Salt Lake Tribune elects board of directors
Salt Lake Tribune owner and publisher Paul Huntsman has announced members of a new board to direct The Tribune into its future as a nonprofit. The IRS granted The Tribune’s request for nonprofit status last fall following years of financial losses and staff layoffs amid declining print ad and subscription revenue.
According to reports, the board will consist of six men and three women.

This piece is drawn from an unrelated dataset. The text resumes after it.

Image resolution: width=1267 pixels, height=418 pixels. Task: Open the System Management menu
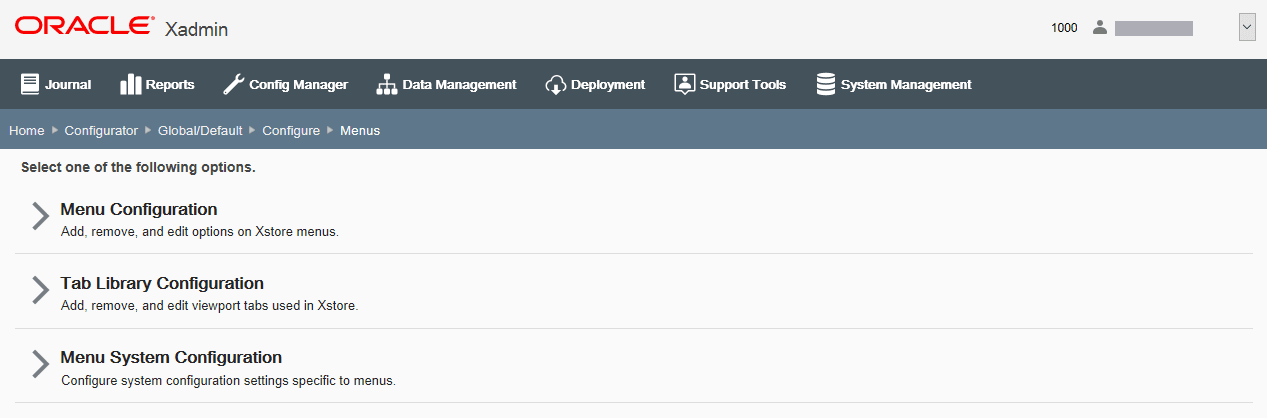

These include:
- Board Chairman Paul Huntsman, president of Huntsman Family Investments, LLC, and philanthropist.
- Clint Betts, executive director of Silicon Slopes, a nonprofit representing Utah’s startup and technology sectors.
- Luzmaria (Lucy) Cardenas, award-winning businesswoman, Salt Lake City restaurateur and owner of the Red Iguana.
- Randy Dryer, media lawyer and professor at the S.J. Quinney College of Law at the University of Utah.
- Holly Mullen, a former longtime journalist and columnist at The Tribune who is now spokeswoman for Salt Lake City Public Utilities.
- Ashish Patel, a social media executive and chief insights officer at New York City-based Group Nine Media, a top U.S. mobile publisher.
- James E. “Jay” Shelledy, retired director of Louisiana State University’s Office of Student Media and former editor of The Tribune from 1991 to 2003.
- Angie Welling, director of communications for Google Fiber and former reporter for the Deseret News.
- Spencer Zwick, a chief adviser and financial officer to Sen. Mitt Romney’s presidential campaigns who is also co-founder and managing partner of Solamere Capital, a Boston- and New York City-based private equity firm.
Huntsman said he chose directors who shared his “passion for independent journalism and a great love for the state of Utah and its future.”
“We’ve got an outstanding board,” Huntsman said. “I couldn’t be happier with their enthusiasm and commitment to help sustain quality local journalism, which in many parts of the country is under threat. There are a lot of eyes on us right now,” he said in an interview. “There’s a lot of despair in the industry. We’ve just got to be successful and we will be.”
The board members are expected to serve two-year terms.